In his weekly address later that day, Duterte talked about his decision.
“I am not favoring anybody – neither Pemberton, nor the family” of the victim, Duterte said. “But you know if there is a time where you are called upon to be fair, be fair.”
He said that he told his Justice Secretary Menardo Gueverra, who filed one of the appeals, “You have not treated Pemberton fairly, so I will release him. Pardon. Nobody can question that.”
The president’s decision surprised many, because since coming to power, Duterte has been trying to distance himself from the U.S. and move closer to Washington’s rivals, China and Russia.
In January, Duterte threatened to terminate the VFA with Washington but put that plan on hold in June.
In fact, presidential spokesman Harry Roque said last week that the court ruling to release Pemberton early would likely strengthen Duterte’s resolve to end the pact, because the slaying of Jennifer Laude was “symbolic of the killing of the sovereignty of the Philippines.” Roque was formerly a lawyer for the Laude family.
Locsin, however, said in a tweet that those against the early release of Pemberton were “anti-American.”
“Only rabid anti-Americans see wrong in an act of right and fairness. Now America knows who are its friends and who are its implacable enemies in the Philippines,” Locsin said on Twitter.

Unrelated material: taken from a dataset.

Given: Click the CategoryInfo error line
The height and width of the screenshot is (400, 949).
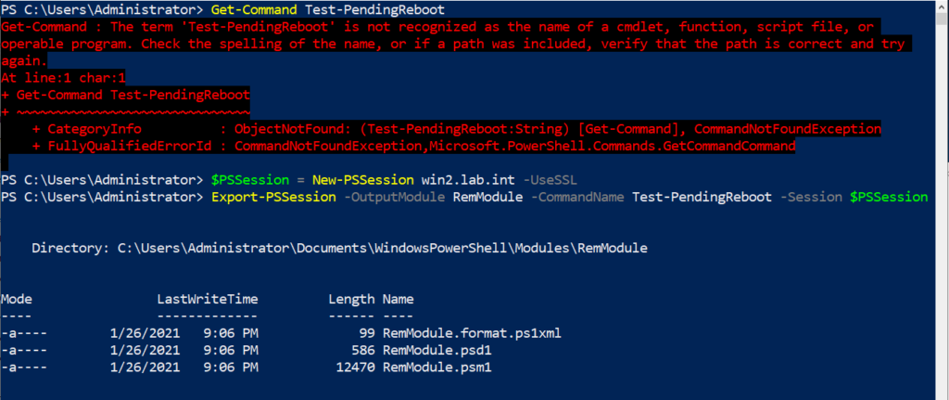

‘Unbelievable affront’ to Filipinos
For the Laude family, the presidential pardon for Pemberton is “a travesty of Philippine sovereignty and democracy” and “another hallmark of Philippine subservience to the U.S.,” said Virginia Lacsa Suarez, the family’s lawyer.
“This is another injustice not only to Jennifer Laude and family but a grave injustice to the Filipino people.”
Opposition lawmaker Riza Hontiveros concurred, describing the presidential pardon as an “unbelievable affront” to the Filipino people, especially to the LGBTQI+ community.
“While Filipinos who are convicted even of lesser crimes are never accorded such a privilege, an American who brutally killed a Filipina is allowed to walk free by the president himself,” Hontiveros said.
“The Laude family filed a motion for reconsideration over the previous court order on Pemberton’s early release and yet instead of the president showing his support for Jennifer’s family, his own people, he favored an American soldier.”
Several rights groups took to the streets Tuesday in Manila carrying placards urging authorities to keep the American convict in jail.
The development “is open season for discrimination and violence against transgender people and [shows] that American soldiers will continue to get away with murder on Philippine soil,” said a “unity statement” issued by various LGBTQI groups.